Very few plans can claim to be entirely free of fiduciary breaches. The following
are the most common fiduciary breaches that may have gone unnoticed in the past,
but today, create exposure to participant claims:
- An investment line-up that underperforms or is high cost without the procedural
prudence of regular reviews. Every plan must perform regular investment reviews.
- Obtaining advice on establishment or change to an investment line-up without
using procedural prudence to select the adviser and the investments. Adviser selection
and investment selection must be documented.
- Participant receiving advice about which investments to select without the
protection afforded by the Fiduciary Adviser. Helpful verbal advice to a participant
can be a fiduciary breach that makes an employer liable if losses are incurred.
- Failing to ensure that every participant has sufficient information to make informed
decisions without a qualified default investment alternative (QDIA). Enrollment
meetings and educational materials offer no protection from participants claiming
the fiduciary breach of insufficient information.

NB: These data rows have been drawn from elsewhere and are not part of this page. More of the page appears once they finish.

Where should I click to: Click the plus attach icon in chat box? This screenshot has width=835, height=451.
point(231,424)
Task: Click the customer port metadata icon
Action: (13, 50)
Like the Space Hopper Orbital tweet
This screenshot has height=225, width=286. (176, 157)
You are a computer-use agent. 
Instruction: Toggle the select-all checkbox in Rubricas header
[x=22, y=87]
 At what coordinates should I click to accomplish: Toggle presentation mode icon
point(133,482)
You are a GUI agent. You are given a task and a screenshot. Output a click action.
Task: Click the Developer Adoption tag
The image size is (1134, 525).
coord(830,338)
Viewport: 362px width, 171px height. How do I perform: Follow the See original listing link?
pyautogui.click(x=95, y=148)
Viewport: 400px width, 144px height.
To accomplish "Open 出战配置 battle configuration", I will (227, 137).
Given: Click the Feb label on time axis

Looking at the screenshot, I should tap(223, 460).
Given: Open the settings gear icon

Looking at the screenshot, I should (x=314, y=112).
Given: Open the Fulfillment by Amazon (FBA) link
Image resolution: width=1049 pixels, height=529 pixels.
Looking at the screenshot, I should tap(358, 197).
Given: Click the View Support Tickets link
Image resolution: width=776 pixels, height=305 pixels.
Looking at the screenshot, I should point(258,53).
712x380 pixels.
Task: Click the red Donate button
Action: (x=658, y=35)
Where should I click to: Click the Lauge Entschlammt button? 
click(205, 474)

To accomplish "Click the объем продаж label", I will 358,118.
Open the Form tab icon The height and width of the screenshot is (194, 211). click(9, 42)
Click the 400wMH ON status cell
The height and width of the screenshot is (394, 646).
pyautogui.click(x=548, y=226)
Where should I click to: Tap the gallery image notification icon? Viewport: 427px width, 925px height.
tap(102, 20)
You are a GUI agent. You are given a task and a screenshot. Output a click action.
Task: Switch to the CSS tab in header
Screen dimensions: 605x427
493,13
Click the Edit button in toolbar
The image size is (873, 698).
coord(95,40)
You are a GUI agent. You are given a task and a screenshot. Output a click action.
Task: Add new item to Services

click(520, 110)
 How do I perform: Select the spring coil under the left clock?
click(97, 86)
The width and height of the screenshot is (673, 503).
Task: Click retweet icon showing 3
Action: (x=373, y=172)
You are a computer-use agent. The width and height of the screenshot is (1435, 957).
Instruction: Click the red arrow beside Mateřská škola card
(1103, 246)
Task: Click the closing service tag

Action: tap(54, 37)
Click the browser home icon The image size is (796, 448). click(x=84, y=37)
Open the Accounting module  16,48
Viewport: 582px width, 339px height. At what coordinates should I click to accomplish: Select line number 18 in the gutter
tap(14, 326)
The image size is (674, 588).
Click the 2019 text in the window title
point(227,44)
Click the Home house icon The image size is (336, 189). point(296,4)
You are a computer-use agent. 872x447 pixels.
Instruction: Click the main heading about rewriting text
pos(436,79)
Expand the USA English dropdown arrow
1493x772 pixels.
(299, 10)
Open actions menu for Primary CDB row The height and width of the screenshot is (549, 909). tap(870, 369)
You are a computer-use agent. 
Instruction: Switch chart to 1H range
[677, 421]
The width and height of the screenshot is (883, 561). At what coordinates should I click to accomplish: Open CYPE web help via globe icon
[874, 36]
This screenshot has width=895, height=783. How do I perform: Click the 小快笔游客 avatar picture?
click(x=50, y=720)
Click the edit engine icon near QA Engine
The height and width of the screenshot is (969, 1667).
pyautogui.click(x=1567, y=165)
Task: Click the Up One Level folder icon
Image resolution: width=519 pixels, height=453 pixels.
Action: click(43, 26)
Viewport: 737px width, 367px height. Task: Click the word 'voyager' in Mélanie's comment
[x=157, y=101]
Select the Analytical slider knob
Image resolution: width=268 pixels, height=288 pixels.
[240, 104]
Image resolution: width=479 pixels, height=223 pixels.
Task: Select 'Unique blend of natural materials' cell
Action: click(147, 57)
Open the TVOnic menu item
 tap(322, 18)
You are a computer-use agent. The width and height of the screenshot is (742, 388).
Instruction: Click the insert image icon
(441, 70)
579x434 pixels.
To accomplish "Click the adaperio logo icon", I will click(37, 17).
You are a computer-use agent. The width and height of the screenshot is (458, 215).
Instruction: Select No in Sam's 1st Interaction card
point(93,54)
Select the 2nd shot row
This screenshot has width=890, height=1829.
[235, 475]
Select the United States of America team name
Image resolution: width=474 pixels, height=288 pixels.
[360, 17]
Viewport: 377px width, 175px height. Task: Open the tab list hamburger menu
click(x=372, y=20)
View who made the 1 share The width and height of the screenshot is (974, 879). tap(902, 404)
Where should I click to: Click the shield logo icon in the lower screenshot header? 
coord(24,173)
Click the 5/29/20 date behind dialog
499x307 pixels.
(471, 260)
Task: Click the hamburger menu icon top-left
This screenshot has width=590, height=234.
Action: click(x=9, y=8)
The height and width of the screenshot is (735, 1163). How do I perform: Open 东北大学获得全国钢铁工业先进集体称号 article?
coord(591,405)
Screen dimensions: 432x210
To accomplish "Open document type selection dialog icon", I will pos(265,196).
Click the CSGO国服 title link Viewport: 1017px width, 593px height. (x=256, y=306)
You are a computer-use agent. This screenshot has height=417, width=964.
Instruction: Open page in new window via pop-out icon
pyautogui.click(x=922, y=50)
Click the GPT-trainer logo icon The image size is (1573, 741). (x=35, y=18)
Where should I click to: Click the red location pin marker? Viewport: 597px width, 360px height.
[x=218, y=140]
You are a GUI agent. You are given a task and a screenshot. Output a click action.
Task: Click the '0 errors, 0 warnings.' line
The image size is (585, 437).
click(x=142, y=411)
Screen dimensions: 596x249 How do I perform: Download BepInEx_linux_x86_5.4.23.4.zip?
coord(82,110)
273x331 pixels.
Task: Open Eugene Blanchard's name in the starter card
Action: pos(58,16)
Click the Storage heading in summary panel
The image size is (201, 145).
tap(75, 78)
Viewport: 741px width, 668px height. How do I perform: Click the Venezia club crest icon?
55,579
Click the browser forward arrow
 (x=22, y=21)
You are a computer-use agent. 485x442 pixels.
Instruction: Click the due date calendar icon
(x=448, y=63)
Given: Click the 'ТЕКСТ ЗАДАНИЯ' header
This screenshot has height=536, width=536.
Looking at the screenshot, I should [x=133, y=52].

- Failure to make required disclosures. There is no protection for this failure.
Assessment Procedure
The Fiduciary Risk Assessment will identify fiduciary breaches that may exist in
your plan and if necessary, make recommendations for further analysis or steps that
should be taken.
Performing the assessment is simple. Obtain and complete the Fiduciary Risk Disclosure
Worksheet and send to
FRA@DALBAR.COM. After
receipt of payment you will receive a confidential evaluation of the fiduciary risk
associated with your participant directed 401(k) plan and recommendations for reducing
fiduciary risk.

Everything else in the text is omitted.